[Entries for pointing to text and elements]
··········

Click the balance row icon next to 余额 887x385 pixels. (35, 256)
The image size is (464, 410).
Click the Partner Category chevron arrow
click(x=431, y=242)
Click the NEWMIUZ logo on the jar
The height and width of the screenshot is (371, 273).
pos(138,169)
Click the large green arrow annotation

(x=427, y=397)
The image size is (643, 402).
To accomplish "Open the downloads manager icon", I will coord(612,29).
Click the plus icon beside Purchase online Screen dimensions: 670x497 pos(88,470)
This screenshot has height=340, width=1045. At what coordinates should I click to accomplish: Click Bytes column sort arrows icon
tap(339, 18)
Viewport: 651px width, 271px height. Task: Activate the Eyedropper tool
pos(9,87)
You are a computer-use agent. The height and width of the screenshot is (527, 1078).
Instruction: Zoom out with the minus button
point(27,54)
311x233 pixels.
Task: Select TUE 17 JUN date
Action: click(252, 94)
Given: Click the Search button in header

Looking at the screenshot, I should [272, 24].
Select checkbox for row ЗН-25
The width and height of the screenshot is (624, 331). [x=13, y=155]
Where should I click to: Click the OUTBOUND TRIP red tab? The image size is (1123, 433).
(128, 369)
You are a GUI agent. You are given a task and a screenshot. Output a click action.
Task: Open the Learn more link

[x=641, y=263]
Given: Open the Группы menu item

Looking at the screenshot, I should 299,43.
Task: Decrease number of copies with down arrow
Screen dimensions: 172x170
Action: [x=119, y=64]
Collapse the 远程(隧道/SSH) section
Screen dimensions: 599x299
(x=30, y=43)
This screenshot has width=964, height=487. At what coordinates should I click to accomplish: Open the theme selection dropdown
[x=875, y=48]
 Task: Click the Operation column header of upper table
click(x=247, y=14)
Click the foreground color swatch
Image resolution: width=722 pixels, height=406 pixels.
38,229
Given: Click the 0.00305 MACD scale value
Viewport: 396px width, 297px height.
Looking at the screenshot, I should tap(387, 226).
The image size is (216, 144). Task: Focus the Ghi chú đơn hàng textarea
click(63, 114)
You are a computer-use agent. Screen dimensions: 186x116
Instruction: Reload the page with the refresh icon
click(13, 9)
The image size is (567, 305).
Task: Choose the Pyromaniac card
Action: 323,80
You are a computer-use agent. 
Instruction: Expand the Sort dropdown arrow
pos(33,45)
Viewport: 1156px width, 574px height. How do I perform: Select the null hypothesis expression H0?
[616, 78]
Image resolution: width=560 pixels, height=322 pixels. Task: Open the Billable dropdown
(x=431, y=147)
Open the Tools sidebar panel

··········

Can you update the entries above so that "Viewport" becomes "Window" throughout, with nothing else altered?

Click the balance row icon next to 余额 887x385 pixels. (35, 256)
The image size is (464, 410).
Click the Partner Category chevron arrow
click(x=431, y=242)
Click the NEWMIUZ logo on the jar
The height and width of the screenshot is (371, 273).
pos(138,169)
Click the large green arrow annotation

(x=427, y=397)
The image size is (643, 402).
To accomplish "Open the downloads manager icon", I will coord(612,29).
Click the plus icon beside Purchase online Screen dimensions: 670x497 pos(88,470)
This screenshot has height=340, width=1045. At what coordinates should I click to accomplish: Click Bytes column sort arrows icon
tap(339, 18)
Window: 651px width, 271px height. Task: Activate the Eyedropper tool
pos(9,87)
You are a computer-use agent. The height and width of the screenshot is (527, 1078).
Instruction: Zoom out with the minus button
point(27,54)
311x233 pixels.
Task: Select TUE 17 JUN date
Action: click(252, 94)
Given: Click the Search button in header

Looking at the screenshot, I should [272, 24].
Select checkbox for row ЗН-25
The width and height of the screenshot is (624, 331). [x=13, y=155]
Where should I click to: Click the OUTBOUND TRIP red tab? The image size is (1123, 433).
(128, 369)
You are a GUI agent. You are given a task and a screenshot. Output a click action.
Task: Open the Learn more link

[x=641, y=263]
Given: Open the Группы menu item

Looking at the screenshot, I should 299,43.
Task: Decrease number of copies with down arrow
Screen dimensions: 172x170
Action: [x=119, y=64]
Collapse the 远程(隧道/SSH) section
Screen dimensions: 599x299
(x=30, y=43)
This screenshot has width=964, height=487. At what coordinates should I click to accomplish: Open the theme selection dropdown
[x=875, y=48]
 Task: Click the Operation column header of upper table
click(x=247, y=14)
Click the foreground color swatch
Image resolution: width=722 pixels, height=406 pixels.
38,229
Given: Click the 0.00305 MACD scale value
Window: 396px width, 297px height.
Looking at the screenshot, I should tap(387, 226).
The image size is (216, 144). Task: Focus the Ghi chú đơn hàng textarea
click(63, 114)
You are a computer-use agent. Screen dimensions: 186x116
Instruction: Reload the page with the refresh icon
click(13, 9)
The image size is (567, 305).
Task: Choose the Pyromaniac card
Action: 323,80
You are a computer-use agent. 
Instruction: Expand the Sort dropdown arrow
pos(33,45)
Window: 1156px width, 574px height. How do I perform: Select the null hypothesis expression H0?
[616, 78]
Image resolution: width=560 pixels, height=322 pixels. Task: Open the Billable dropdown
(x=431, y=147)
Open the Tools sidebar panel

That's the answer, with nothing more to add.